ROCKVILLE, Md. -- A former Montgomery County public school teacher who admitted having sex with a 12-year-old boy was sentenced to two concurrent five-year terms on Thursday.
"Your behavior was devious, immature and irresponsible," said Circuit Judge DeLawrence Beard, who also scolded Catherine Peay for reflecting poorly on the noble profession of teaching.
Peay, 38, admitted in November to having at least four sexual encounters with a student who was enrolled in her sixth grade summer school class at Sligo Middle School in Silver Spring.
The encounters ended after a police officer discovered Peay and the student in her car around 3 a.m. on the morning of Aug. 11.
"I'm not a monster, I am not a terrible person, I did a bad thing," said Peay.
"There were multiple times and multiple acts over a 3 1/2-week period," argued Montgomery County prosecutor Kathy Knight, asking the judge to sentence Peay to 10 years.
Peay taught her own sons, ages 13, 11 and 9 about "good touch, bad touch," behavior to help them avoid abuse - and wound up exploiting one of her own students in the basement of her home even as the children slept upstairs, Knight said.
Peay's sons have been living with her estranged husband in New York since her arrest. Although she has not seen the boys, she reportedly talks to them by telephone once or twice each month.
The victim, whose identity is being withheld because of his age and the nature of the abuse, has been undergoing weekly therapy sessions.
"How is this boy going to go back to holding hands in the mall with some girl," asked Knight rhetorically before answering, "He's not!"
According to Knight, the boy has been subjected to the taunts of children, and expressed incessant anger and pangs of guilt since Peay's arrest. He has also changed schools twice.
Peay's lawyers and a psychiatrist hired to examine her blamed the break up of her marriage, mounting financial problems, and a personality disorder for the incident.
"There were tremendous pressures with which this woman could not cope," said Robert A. Greenberg, one of two court appointed lawyers representing Peay.
"She is very needy and way overly responsive to a male," testified Dr.

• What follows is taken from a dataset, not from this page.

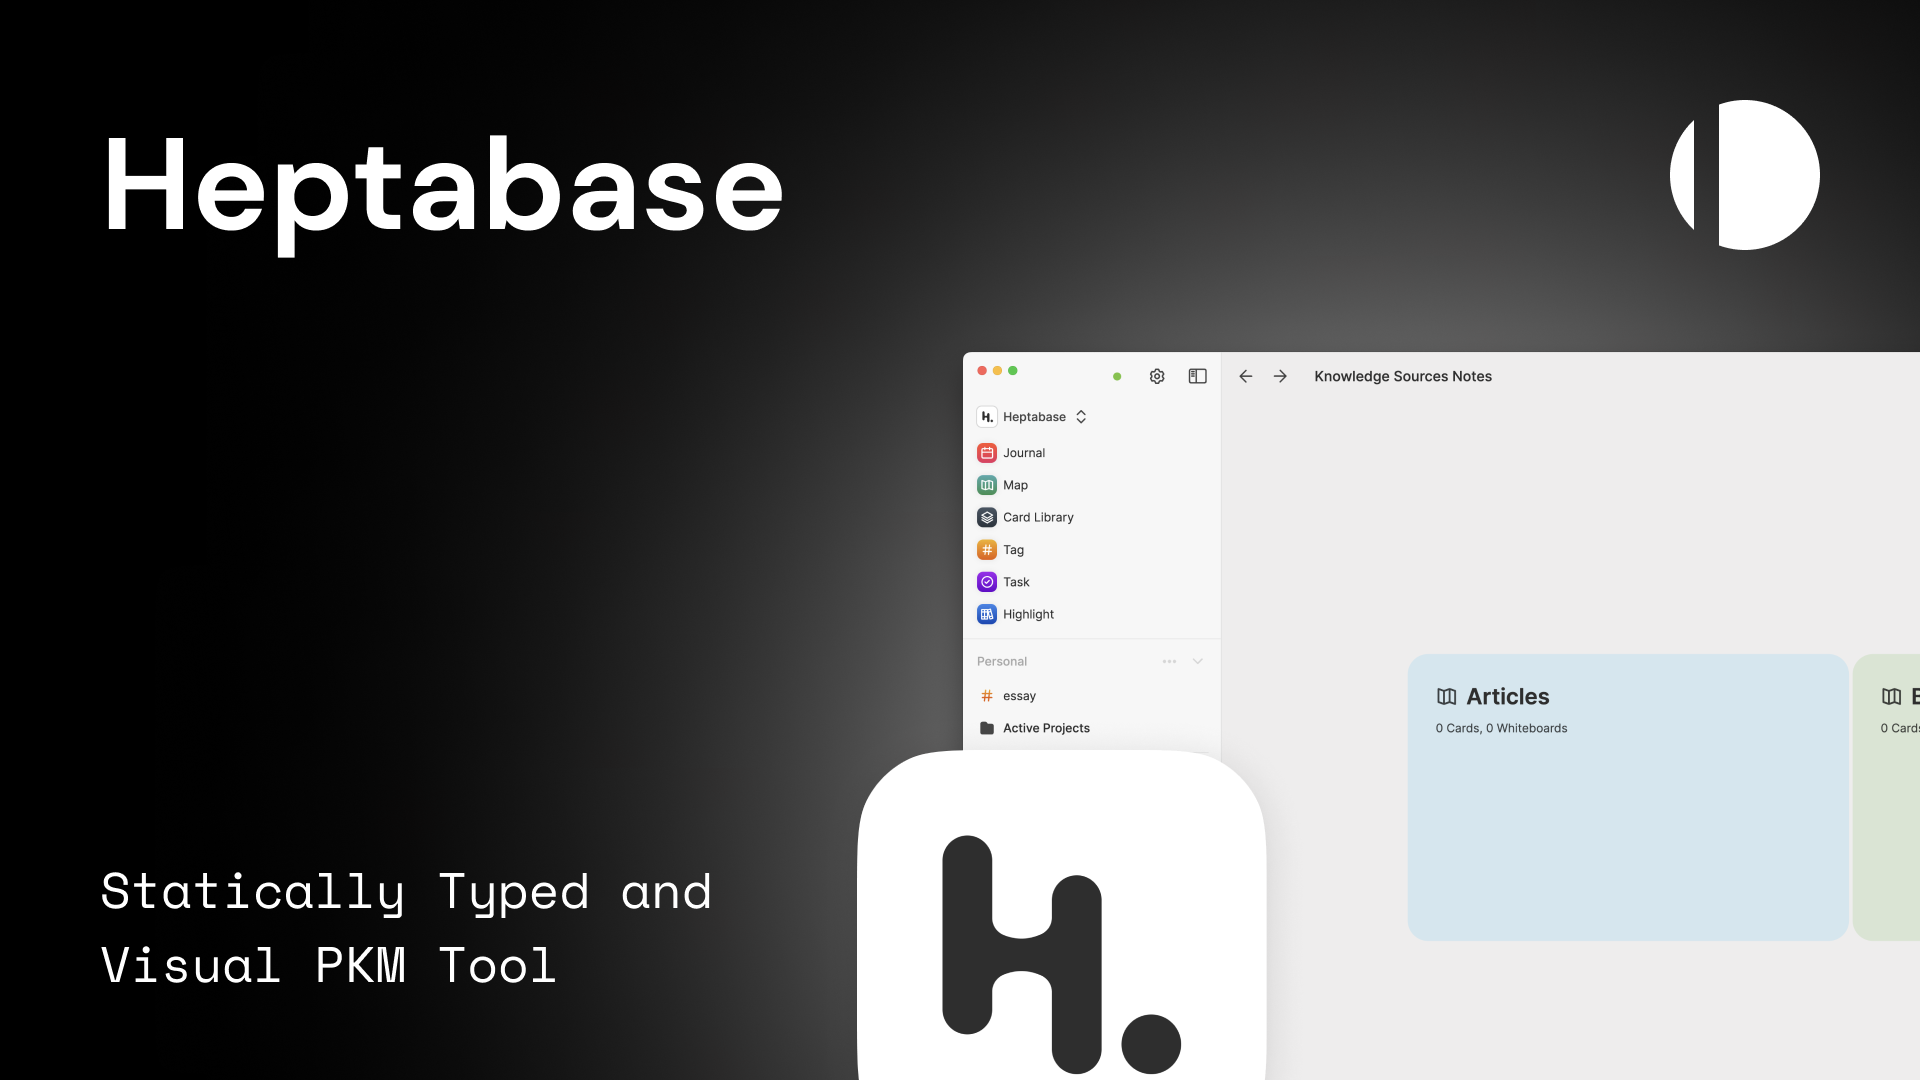Open the Journal section

tap(1022, 452)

Ellen McDaniel, who spent about five hours evaluating Peay in September and November.
McDaniel testified that Peay was attracted to the boy for the same reasons that led to her first ever sexual involvement with an older man during college, and to her marriage to a man who is 10 years her senior.
"He flattered me and I needed his attention," Peay said of the boy during one of their sessions.
Beard has also directed Peay to have no unsupervised contact with anyone under 16 years of age, and upon her release from prison she must register as a sex offender. She is also forbidden to contact the victim or his family.
Under Maryland law Peay could be eligible for parole after completing 50 percent of her sentence.